Submitted by Tequila_Wolf in Anarchism (edited )
I don’t know how many people who have engaged the question of indiscriminate attack that is the main contentious bit of eco-extremism, have also done it in another context, that of antiracist rebellion. I’ve never come across the comparison in eco-extremist work, but recently have engaged a few texts which talk about indiscriminate attack against white people in the US and I thought it would be interesting to say some things.
It’s not unheard of for white people to be attacked indiscriminately in riots erupting in response to perpetual police violence in the US.
The most notable example can be read about in Kristian Williams’ Our Enemies in Blue and also the recent American On Fire by Elizabeth Hinton.
Black people attacked white civilians during the rebellions in the late 1960s and early 1970s, and in later rebellions, including Los Angeles in 1992 and Cincinnati in 2001. But none of this violence approached the level seen in Miami in 1980, when harming white people was a primary objective from the start of the uprising. After the rebellion, the Ford Foundation produced a report titled “Miami, 1980: A Different Kind of Riot,” which called the indiscriminate attacks “unprecedented in this century.” The nation had not witnessed this kind of anti-white violence since Nat Turner’s rebellion in 1831; as the historian Manning Marable wrote “shortly after the uprising, Miami’s violence was a “twentieth century slave revolt.”4 In all, two hundred fifty white people across Dade County sought medical attention due to the attacks, suffering injuries ranging from cuts and bruises to severe head trauma. All told, eight white civilians were killed. (Hinton)

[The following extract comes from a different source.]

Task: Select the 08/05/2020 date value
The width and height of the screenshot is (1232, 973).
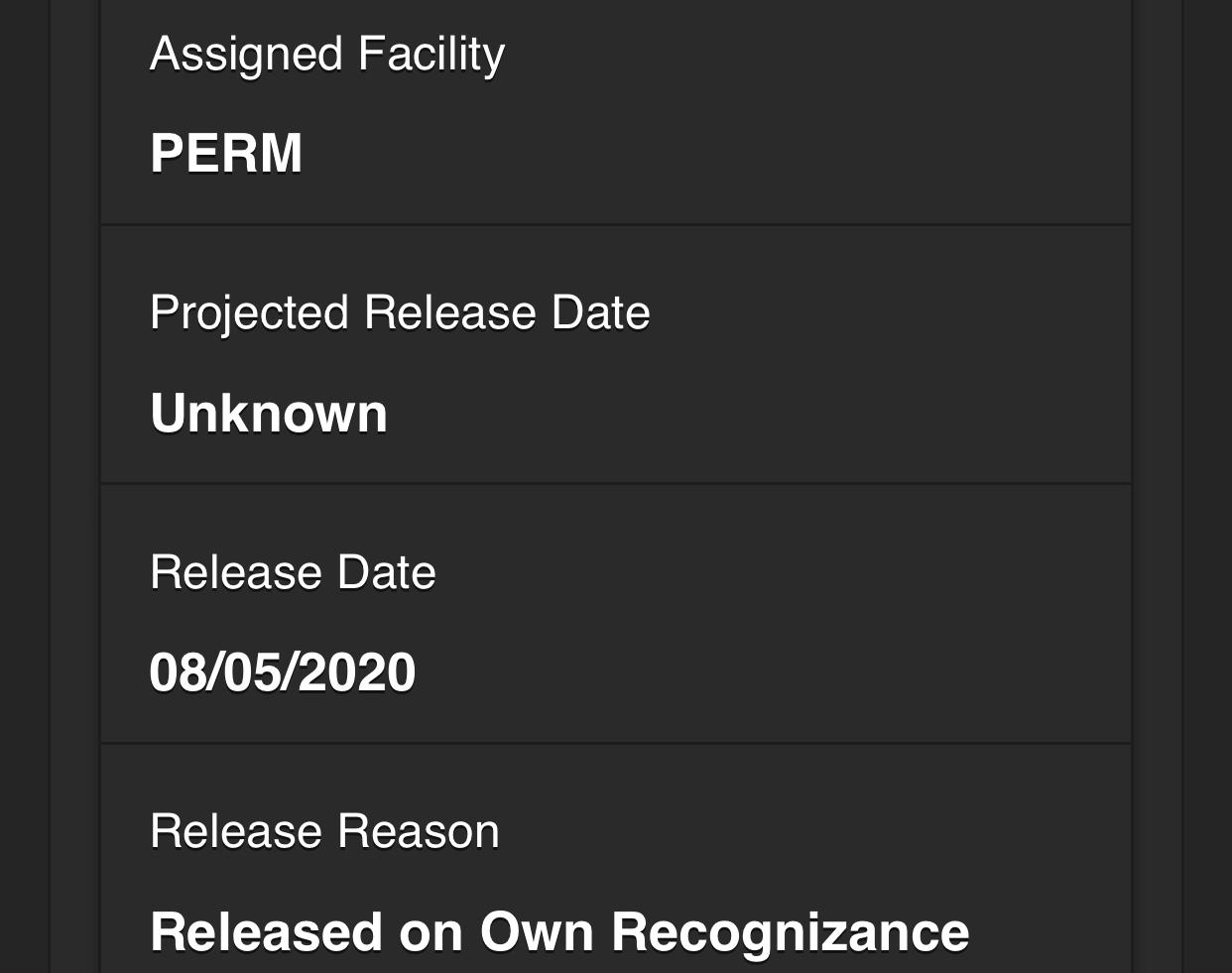Action: pos(282,672)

This is especially interesting for me because of how some responded to this:
Among those injured in the riots was an elderly White man named Martin Weinstock. Weinstock was hit in the head with a piece of concrete and suffered a fractured skull. He was hospitalized for six days. Still, he told an interviewer:
They should only know that I agree with their anger.… If the people who threw the concrete were brought before me in handcuffs, I would insist that the handcuffs be removed, and I’d try to talk to them. I would say that I understand and that I’m on their side. I have no anger at all. But they’ll never solve their problems by sending people like me to the hospital. (Williams)
Anyway, I just wanted to point out that there are cases outside of eco-extremism that involve indiscriminate attack. I think it’s interesting to think about how we might feel differently about the two different kinds of indiscriminate attack and why.
Kinshavo wrote
I think they are different, maybe my argument is weak.

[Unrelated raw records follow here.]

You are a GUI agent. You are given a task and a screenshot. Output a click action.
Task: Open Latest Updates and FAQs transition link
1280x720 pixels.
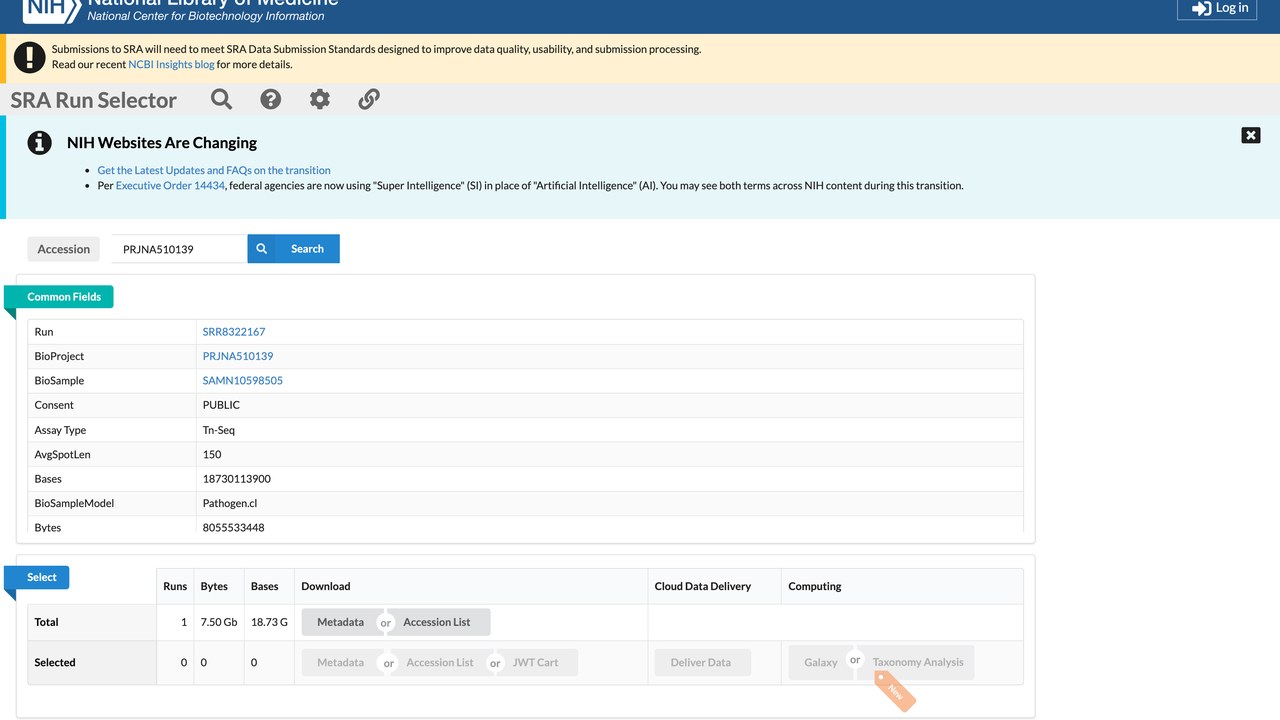214,170
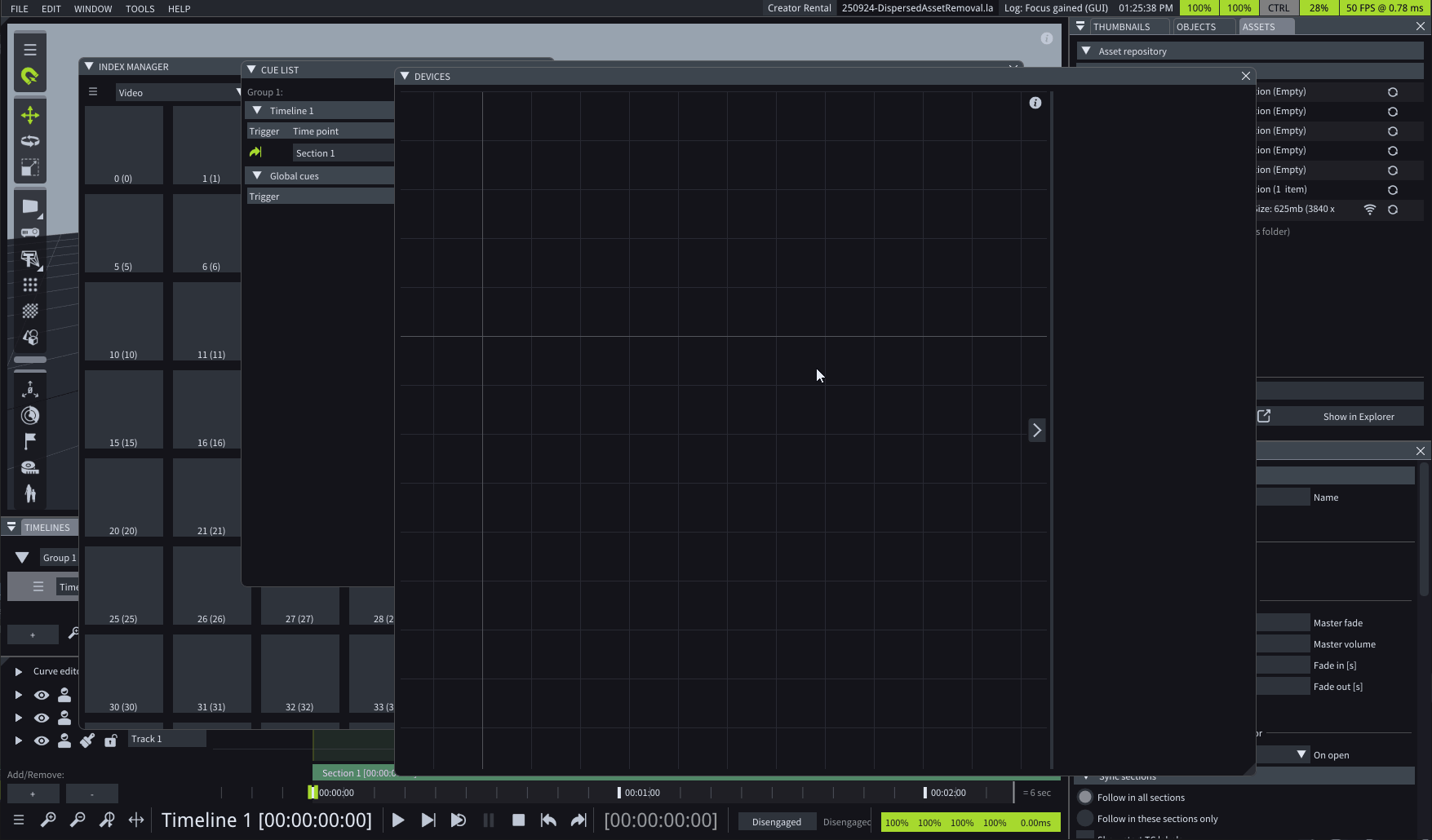
Task: Click the flag marker tool icon
Action: (30, 441)
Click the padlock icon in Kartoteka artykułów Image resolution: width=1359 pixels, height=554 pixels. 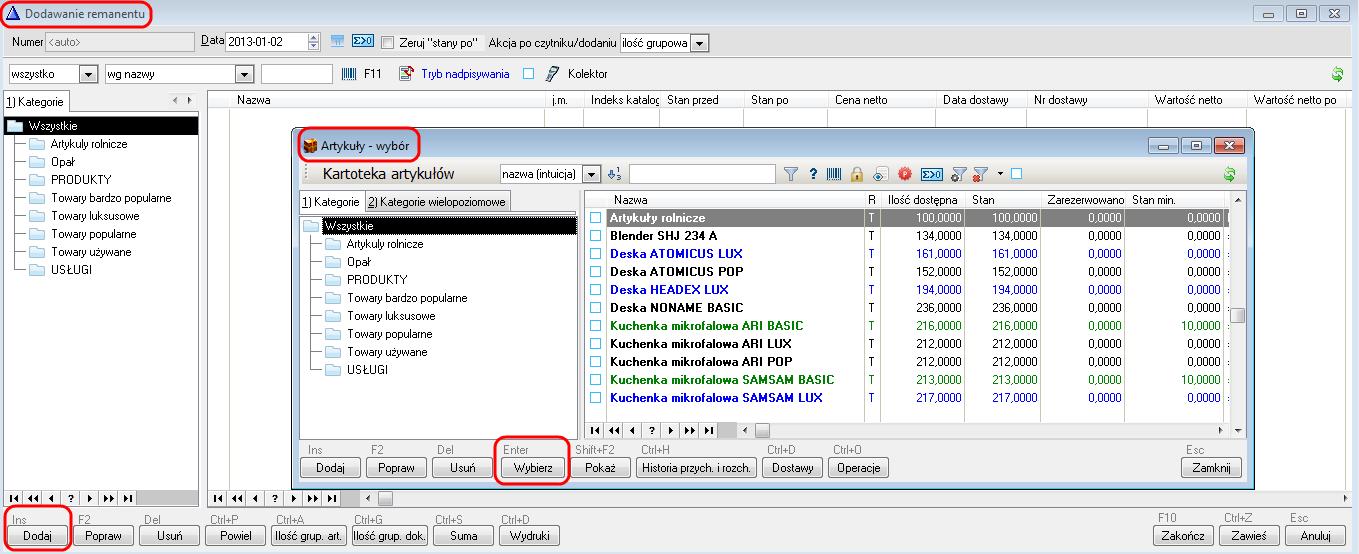pyautogui.click(x=856, y=174)

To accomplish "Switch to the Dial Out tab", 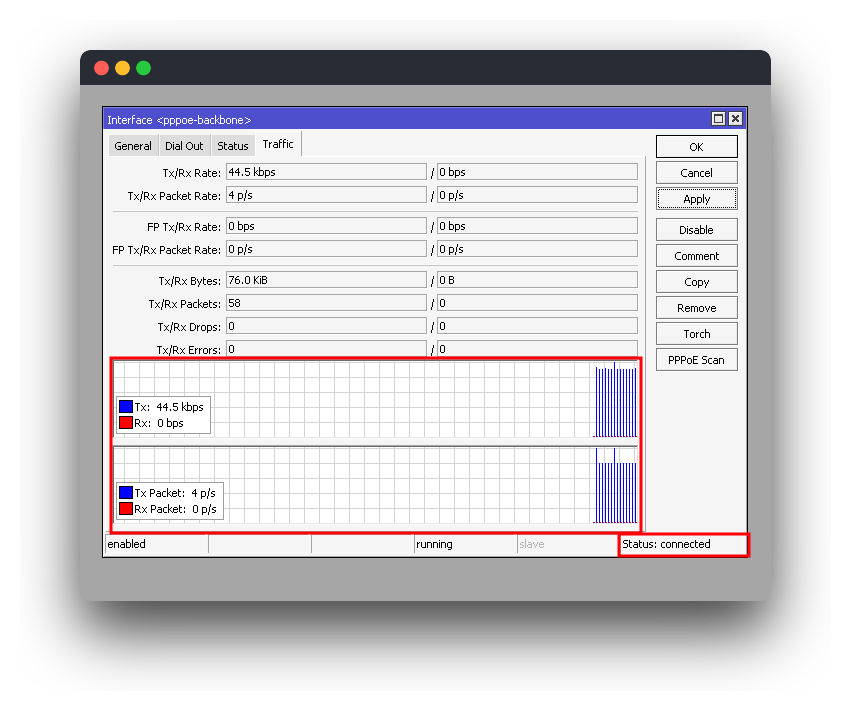I will 183,145.
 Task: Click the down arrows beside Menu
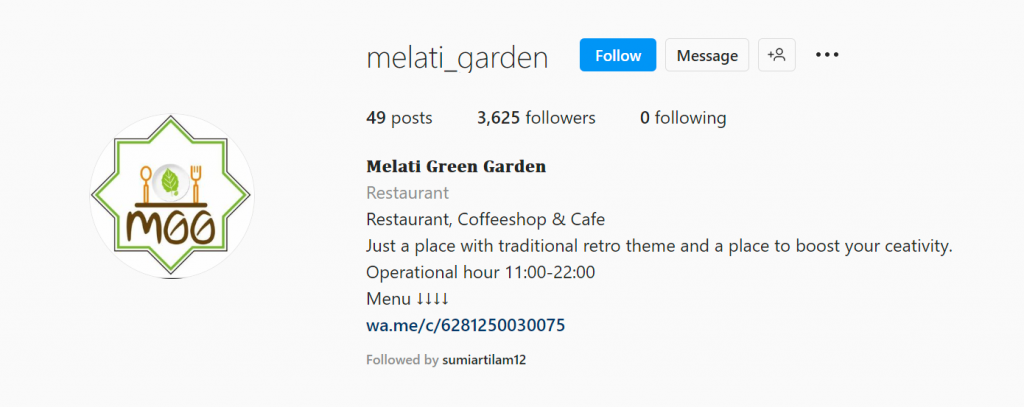pos(432,299)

Indiscriminate attack in the racial context is somehow tied with extreme oppression, I like to use the example of how Palestinians in Gaza support the use of widespread violence despite of the harsh consequences. In other contexts, violence and propaganda by the deed are alienating in others of extreme lack of hope they are cherished.
Now, for eco-extremism the "oppression" is usually not experienced firsthand, it comes from a empathetic feeling towards something abstract as "Nature". There's a severe level of ideology involved, when racial revolts or anticolonial uprisings are drives by the general experience of oppression.